[Entries on target coordinates]
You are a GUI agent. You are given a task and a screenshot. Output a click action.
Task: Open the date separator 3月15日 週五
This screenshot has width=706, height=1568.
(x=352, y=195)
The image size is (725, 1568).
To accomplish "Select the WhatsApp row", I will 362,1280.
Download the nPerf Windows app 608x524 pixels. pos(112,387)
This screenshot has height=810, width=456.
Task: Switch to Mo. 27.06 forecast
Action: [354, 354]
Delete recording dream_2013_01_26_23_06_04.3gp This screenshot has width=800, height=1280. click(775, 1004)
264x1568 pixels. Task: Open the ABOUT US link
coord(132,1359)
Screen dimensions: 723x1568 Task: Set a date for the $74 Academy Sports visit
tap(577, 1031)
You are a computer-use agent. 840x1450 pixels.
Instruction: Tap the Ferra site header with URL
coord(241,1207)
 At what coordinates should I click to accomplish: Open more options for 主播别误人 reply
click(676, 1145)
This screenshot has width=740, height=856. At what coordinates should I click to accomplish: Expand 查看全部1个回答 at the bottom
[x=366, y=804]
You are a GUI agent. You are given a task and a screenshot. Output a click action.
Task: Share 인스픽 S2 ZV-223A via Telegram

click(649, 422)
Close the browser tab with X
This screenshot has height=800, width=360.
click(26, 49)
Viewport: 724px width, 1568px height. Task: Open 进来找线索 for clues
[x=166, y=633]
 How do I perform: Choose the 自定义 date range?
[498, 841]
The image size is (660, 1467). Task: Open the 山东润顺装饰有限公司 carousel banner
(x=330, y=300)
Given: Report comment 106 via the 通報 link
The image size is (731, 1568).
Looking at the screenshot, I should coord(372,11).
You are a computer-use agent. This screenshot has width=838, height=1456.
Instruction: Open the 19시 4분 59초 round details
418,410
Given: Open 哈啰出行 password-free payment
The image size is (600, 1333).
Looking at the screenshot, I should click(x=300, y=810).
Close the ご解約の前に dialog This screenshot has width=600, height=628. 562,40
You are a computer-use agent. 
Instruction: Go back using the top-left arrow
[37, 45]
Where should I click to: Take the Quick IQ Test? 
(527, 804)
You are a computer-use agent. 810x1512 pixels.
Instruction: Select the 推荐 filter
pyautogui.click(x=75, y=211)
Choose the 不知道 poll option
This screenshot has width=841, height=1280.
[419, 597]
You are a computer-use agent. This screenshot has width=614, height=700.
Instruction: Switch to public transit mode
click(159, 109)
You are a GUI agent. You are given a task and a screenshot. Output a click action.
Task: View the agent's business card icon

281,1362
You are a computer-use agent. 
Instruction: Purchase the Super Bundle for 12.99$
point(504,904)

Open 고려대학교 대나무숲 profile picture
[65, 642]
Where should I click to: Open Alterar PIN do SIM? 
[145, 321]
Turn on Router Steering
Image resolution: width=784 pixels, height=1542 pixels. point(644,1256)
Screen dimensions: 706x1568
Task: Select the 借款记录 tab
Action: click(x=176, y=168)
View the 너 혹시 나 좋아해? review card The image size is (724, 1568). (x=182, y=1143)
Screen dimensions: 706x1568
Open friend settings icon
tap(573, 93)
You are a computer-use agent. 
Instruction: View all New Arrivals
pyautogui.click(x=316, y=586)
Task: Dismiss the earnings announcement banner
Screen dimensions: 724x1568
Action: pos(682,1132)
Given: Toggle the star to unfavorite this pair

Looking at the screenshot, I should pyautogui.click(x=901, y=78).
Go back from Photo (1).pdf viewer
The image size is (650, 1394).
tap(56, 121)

• **WHAT TO DO**
Copy every line in the records above word for word.

• **SOLUTION FOR THIS EXERCISE**
You are a GUI agent. You are given a task and a screenshot. Output a click action.
Task: Open the date separator 3月15日 週五
This screenshot has width=706, height=1568.
(x=352, y=195)
The image size is (725, 1568).
To accomplish "Select the WhatsApp row", I will 362,1280.
Download the nPerf Windows app 608x524 pixels. pos(112,387)
This screenshot has height=810, width=456.
Task: Switch to Mo. 27.06 forecast
Action: [354, 354]
Delete recording dream_2013_01_26_23_06_04.3gp This screenshot has width=800, height=1280. click(775, 1004)
264x1568 pixels. Task: Open the ABOUT US link
coord(132,1359)
Screen dimensions: 723x1568 Task: Set a date for the $74 Academy Sports visit
tap(577, 1031)
You are a computer-use agent. 840x1450 pixels.
Instruction: Tap the Ferra site header with URL
coord(241,1207)
 At what coordinates should I click to accomplish: Open more options for 主播别误人 reply
click(676, 1145)
This screenshot has width=740, height=856. At what coordinates should I click to accomplish: Expand 查看全部1个回答 at the bottom
[x=366, y=804]
You are a GUI agent. You are given a task and a screenshot. Output a click action.
Task: Share 인스픽 S2 ZV-223A via Telegram

click(649, 422)
Close the browser tab with X
This screenshot has height=800, width=360.
click(26, 49)
Viewport: 724px width, 1568px height. Task: Open 进来找线索 for clues
[x=166, y=633]
 How do I perform: Choose the 自定义 date range?
[498, 841]
The image size is (660, 1467). Task: Open the 山东润顺装饰有限公司 carousel banner
(x=330, y=300)
Given: Report comment 106 via the 通報 link
The image size is (731, 1568).
Looking at the screenshot, I should coord(372,11).
You are a computer-use agent. This screenshot has width=838, height=1456.
Instruction: Open the 19시 4분 59초 round details
418,410
Given: Open 哈啰出行 password-free payment
The image size is (600, 1333).
Looking at the screenshot, I should click(x=300, y=810).
Close the ご解約の前に dialog This screenshot has width=600, height=628. 562,40
You are a computer-use agent. 
Instruction: Go back using the top-left arrow
[37, 45]
Where should I click to: Take the Quick IQ Test? 
(527, 804)
You are a computer-use agent. 810x1512 pixels.
Instruction: Select the 推荐 filter
pyautogui.click(x=75, y=211)
Choose the 不知道 poll option
This screenshot has width=841, height=1280.
[419, 597]
You are a computer-use agent. This screenshot has width=614, height=700.
Instruction: Switch to public transit mode
click(159, 109)
You are a GUI agent. You are given a task and a screenshot. Output a click action.
Task: View the agent's business card icon

281,1362
You are a computer-use agent. 
Instruction: Purchase the Super Bundle for 12.99$
point(504,904)

Open 고려대학교 대나무숲 profile picture
[65, 642]
Where should I click to: Open Alterar PIN do SIM? 
[145, 321]
Turn on Router Steering
Image resolution: width=784 pixels, height=1542 pixels. point(644,1256)
Screen dimensions: 706x1568
Task: Select the 借款记录 tab
Action: click(x=176, y=168)
View the 너 혹시 나 좋아해? review card The image size is (724, 1568). (x=182, y=1143)
Screen dimensions: 706x1568
Open friend settings icon
tap(573, 93)
You are a computer-use agent. 
Instruction: View all New Arrivals
pyautogui.click(x=316, y=586)
Task: Dismiss the earnings announcement banner
Screen dimensions: 724x1568
Action: pos(682,1132)
Given: Toggle the star to unfavorite this pair

Looking at the screenshot, I should pyautogui.click(x=901, y=78).
Go back from Photo (1).pdf viewer
The image size is (650, 1394).
tap(56, 121)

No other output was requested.